En una gran muestra de personalidad y carácter, Quimsa superó esta tarde a San Lorenzo de Almagro por 90 a 83, empató en dos la serie final de la Liga Nacional de Básquetbol y forzó un quinto y definitorio juego, que se disputará el sábado a las 11 de la mañana, nuevamente en cancha de Obras Sanitarias.
La Fusión sacó a relucir todo su temple y coraje en una situación límite, porque estaba obligado a ganar, de lo contrario el Ciclón estaría festejando el penta campeonato.

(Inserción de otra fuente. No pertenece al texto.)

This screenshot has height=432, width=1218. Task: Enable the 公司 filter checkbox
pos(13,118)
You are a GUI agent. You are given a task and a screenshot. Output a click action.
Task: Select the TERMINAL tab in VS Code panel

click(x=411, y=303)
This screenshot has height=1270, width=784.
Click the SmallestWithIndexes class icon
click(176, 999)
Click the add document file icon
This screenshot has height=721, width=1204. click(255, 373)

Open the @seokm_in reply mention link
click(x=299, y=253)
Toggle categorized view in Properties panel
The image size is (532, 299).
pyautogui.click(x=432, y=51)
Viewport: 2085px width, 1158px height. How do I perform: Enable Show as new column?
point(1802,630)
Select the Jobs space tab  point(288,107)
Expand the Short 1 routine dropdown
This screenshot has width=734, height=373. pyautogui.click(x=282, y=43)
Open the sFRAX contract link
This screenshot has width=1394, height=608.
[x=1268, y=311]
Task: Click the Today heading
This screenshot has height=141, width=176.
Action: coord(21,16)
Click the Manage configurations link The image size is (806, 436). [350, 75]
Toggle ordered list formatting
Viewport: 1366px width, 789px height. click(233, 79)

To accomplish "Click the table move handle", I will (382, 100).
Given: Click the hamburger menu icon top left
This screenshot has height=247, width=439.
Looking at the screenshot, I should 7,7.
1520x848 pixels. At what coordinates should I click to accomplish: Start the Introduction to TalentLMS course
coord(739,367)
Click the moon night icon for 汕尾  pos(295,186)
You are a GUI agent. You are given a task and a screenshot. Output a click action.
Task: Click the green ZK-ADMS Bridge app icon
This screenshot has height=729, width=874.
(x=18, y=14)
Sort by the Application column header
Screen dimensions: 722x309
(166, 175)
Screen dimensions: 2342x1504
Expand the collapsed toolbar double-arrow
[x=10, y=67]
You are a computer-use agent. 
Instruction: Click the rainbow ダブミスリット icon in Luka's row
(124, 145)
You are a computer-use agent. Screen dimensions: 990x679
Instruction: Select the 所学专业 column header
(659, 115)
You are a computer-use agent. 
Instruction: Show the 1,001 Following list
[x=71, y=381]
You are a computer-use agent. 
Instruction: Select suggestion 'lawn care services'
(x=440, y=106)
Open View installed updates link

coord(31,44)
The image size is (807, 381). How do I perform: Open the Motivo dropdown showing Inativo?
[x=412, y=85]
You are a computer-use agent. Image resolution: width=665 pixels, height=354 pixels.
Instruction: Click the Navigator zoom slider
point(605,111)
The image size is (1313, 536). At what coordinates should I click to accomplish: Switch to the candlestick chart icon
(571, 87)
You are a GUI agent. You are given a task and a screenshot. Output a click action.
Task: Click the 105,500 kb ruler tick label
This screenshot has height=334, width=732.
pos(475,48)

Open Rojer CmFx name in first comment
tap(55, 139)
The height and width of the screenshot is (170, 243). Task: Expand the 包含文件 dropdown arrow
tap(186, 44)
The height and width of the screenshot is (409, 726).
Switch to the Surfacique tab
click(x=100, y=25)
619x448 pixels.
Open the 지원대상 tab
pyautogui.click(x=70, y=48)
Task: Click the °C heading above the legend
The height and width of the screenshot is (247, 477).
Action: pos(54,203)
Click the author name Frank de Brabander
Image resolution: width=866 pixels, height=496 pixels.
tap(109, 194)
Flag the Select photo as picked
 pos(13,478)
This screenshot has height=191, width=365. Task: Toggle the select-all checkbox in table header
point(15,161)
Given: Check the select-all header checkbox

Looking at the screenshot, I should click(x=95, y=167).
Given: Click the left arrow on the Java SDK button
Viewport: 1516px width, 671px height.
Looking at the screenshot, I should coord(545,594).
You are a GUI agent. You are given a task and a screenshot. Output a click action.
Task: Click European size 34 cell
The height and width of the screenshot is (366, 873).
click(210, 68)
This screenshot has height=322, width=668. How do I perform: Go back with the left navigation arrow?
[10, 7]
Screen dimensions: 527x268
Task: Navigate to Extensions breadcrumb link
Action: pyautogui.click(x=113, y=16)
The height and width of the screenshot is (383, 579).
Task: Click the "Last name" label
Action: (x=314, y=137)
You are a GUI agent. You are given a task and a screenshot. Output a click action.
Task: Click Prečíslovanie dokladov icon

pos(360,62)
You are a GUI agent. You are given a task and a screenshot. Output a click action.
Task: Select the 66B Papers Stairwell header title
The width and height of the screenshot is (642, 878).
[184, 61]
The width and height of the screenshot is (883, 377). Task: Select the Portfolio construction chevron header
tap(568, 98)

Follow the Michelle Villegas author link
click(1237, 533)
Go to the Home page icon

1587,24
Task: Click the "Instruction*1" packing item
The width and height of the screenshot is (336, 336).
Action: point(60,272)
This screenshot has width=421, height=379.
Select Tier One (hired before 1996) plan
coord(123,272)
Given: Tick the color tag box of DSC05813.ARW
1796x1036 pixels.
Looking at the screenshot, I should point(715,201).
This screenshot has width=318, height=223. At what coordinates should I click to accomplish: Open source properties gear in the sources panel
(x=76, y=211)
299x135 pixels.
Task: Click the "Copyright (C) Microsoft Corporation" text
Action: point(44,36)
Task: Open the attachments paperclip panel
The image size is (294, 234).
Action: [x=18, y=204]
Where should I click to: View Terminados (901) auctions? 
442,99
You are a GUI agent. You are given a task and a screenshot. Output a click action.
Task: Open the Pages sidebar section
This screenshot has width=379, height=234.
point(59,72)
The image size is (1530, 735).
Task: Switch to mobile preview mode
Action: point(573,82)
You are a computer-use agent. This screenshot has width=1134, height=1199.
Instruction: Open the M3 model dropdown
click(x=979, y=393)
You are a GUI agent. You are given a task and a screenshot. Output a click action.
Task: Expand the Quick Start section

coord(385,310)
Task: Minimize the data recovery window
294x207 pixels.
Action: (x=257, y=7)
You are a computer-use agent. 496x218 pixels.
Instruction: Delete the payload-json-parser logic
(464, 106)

El equipo santiagueño supo asimilar esa presión y demostró porque fue el número uno de la fase regular.
La imagen del espíritu guerrero de este Quimsa, que se comprometió a dar batalla hasta el final, fue el capitán Mauro Cosolito, que a pesar de tener una fisura en su codo izquierdo reapareció en este cuarto juego y jugó más de 25 minutos.

En el juego, el equipo de Sebastián González se impuso por su buena defensa y porque contó con la inspiración de Brandon Robinson, la gran figura del partido con 32 puntos y 5 rebotes. En tanto, el cubano Ismael Romero sobresalió en la pintura con 18 puntos y 10 rebotes, además aportó 2 asistencias. Y el base Franco Baralle completó el podio de la Fusión con 15 tantos, 2 rebotes y 2 asistencias.
Quimsa se recuperó del duro golpe del martes pasado, igualó la serie y sostuvo su sueño de campeón en una serie extremadamente pareja, que como no podía ser de otra manera se definirá en un quinto capítulo.